- Born: April 27, 1913 Gatton, Queensland, Australia
- Died: June 17, 1996 (aged 83) Brisbane, Australia
- Education: University of Queensland
- Scientific career
- Fields: Mycology, botany, plant pathology, agricultural science

= John Errol Chandos Aberdeen =

Australian mycologist (1913–1996)

John Errol Chandos Aberdeen (April 27, 1913 – June 17, 1996) was an Australian botanist, mycologist and agricultural scientist.

Amongst his family he was known as Errol but from his schooldays onwards he was known as Jack. In 1926 Aberdeen attended the Church of England Grammar School in Brisbane where his academic studies resulted in him being named Dux of the school in 1931. In Australia Dux is the title given to the highest ranking student in academic, sporting or artistic achievement in each graduating year and can lead to university scholarships, which it indeed did for Aberdeen. He was awarded a scholarship to the University of Queensland and whilst he no doubt achieved this merit based on his academic performance he was also an avid cricketer, rugby player and school tennis champion for several years.

In 1931 his family began farming in Manly, Brisbane which may have provided the encouragement necessary for him to study Agricultural Science at the University of Queensland. On 1 May 1936, he achieved a Bachelor of Agricultural Science with Honours and joined the Queensland Department of Agriculture and Stock where he was appointed to the Plant Pathology Branch and worked on vegetable diseases. The department was focused heavily on tackling pest and disease problems most likely to impact agricultural production in Queensland and Aberdeen contributed greatly towards this goal, especially with his work on tomato crops.

On 16 December 1941, shortly after the attack on Pearl Harbor Aberdeen enlisted in the Australian Army and was assigned to the 2/2nd Mobile Entomology Section where he worked on malaria control in New Guinea until the end of the war and was discharged on 10 December 1945, having achieved the rank of Major. On 6 March 1947, Major John Errol Chandos Aberdeen was mentioned in dispatches in the Commonwealth of Australia Gazette and London Gazette for distinguished services in the South-West Pacific area.

After the war Aberdeen returned to the Queensland Department of Agriculture and Stock and continued his research into tomato diseases. In 1948 he was appointed to a lectureship in the Department of Botany at the University of Queensland where he conducted research into rhizosphere fungi. On 5 May 1950, he was awarded the degree of Master of Agricultural Science and on 13 November 1958, he earned the award of Doctor of Philosophy for his work with fungi. Aberdeen resigned from this position in 1969 and joined the Queensland Agricultural College in Gatton as the head of the Department of Plant Industry.

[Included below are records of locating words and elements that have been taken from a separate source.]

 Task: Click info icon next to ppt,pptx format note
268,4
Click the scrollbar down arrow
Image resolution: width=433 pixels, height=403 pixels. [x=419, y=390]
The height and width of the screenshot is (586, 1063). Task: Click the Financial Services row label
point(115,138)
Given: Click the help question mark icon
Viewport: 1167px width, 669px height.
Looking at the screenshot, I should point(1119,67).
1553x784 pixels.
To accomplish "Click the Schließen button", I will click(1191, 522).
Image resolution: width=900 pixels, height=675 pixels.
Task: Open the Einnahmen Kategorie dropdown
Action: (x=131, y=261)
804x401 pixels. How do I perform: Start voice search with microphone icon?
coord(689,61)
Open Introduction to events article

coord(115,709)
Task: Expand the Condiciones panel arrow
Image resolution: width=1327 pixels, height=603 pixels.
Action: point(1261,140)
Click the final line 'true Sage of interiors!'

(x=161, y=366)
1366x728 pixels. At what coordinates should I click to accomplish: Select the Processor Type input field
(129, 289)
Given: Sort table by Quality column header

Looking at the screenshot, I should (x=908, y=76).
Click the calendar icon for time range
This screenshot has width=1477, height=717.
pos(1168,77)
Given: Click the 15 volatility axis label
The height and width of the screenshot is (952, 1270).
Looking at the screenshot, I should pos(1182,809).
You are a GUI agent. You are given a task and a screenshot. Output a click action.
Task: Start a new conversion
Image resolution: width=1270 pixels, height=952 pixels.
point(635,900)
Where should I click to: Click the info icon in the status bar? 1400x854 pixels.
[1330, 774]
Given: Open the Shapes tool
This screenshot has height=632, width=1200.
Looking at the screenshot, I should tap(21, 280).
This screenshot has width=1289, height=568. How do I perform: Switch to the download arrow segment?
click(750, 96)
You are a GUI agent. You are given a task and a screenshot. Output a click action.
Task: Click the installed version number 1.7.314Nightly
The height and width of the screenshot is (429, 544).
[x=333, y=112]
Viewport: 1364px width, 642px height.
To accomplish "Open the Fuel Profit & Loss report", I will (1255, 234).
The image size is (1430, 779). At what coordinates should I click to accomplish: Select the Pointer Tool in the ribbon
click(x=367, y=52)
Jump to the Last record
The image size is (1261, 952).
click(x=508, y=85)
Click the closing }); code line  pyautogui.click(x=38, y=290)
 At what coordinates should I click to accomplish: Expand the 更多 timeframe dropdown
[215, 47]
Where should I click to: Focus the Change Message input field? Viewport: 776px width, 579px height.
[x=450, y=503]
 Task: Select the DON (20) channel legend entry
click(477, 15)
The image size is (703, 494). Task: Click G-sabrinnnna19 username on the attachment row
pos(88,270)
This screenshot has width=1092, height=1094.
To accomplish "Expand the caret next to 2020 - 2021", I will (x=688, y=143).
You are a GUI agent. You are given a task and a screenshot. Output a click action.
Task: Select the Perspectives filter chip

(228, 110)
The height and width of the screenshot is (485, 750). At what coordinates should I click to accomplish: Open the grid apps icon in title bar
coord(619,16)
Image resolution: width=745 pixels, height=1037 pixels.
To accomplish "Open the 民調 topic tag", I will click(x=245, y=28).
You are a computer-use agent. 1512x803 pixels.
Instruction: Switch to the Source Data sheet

In 1973 Aberdeen returned to the Department of Primary Industries where he continued his research into plant pathology. One of his duties in this position was liaising with the Queensland Police Service in their investigations of 'offences' related to the use of psychedelic mushrooms however after retiring in 1973 he pursued his pre-existing interest into the taxonomy of these fungi.

In 1958 Aberdeen collaborated with W.Jones to write the paper entitled 'A hallucinogenic toadstool published in the Australian Journal of Science. They described the distribution of Psilocybe cubensis across the valleys of Queensland and New South Wales.

During his retirement Aberdeen published a number of books on the mushroom species found in Queensland and engaged with members of the Queensland Naturalists' Club to document species found in the region and describe new species of mushroom including Leucocoprinus austrofragilis.

== Selected publications ==
During his life Aberdeen authored a number of books and journals about fungi, mushrooms and plant diseases including:

- 1936. Sooty moulds: with special reference to specimens occurring in Queensland. University of Queensland.
- 1946. Experiments in the control of bacterial wilt of tomatoes in south-eastern Queensland. Queensland Journal of Agricultural Science.
- 1949. Investigations on the phytotoxicity of Bordeaux mixture (4.4.40) with special reference to tomatoes. University of Queensland.
- 1954. Can I eat that toadstool? Queensland Naturalist.
- 1955. Quantitative methods for estimating the distribution of soil fungi. University of Queensland.
- 1956. Factors influencing the distribution of the fungi on plant roots. University of Queensland.
- 1958. Quantitative studies on the effects of a number of factors which influence the distribution of fungi in soil and rhizospheres. University of Queensland.
- 1958. A hallucinogenic toadstool. Australian Journal of Science vol. 21:149.
- 1962. Notes on Australian Lepiota in the Kew Herbarium. Kew Bulletin. 16(1).
- 1974. Larger Fungi: Hobby and Research. Queensland Naturalist.
- 1976. Common Queensland Mushrooms. Queensland Agricultural Journal.
- 1979. An introduction to the mushrooms, toadstools and larger fungi of Queensland. Queensland Naturalists' Club.
- 1992. Lepiotoid genera (Agaricales) in South-Eastern Queensland.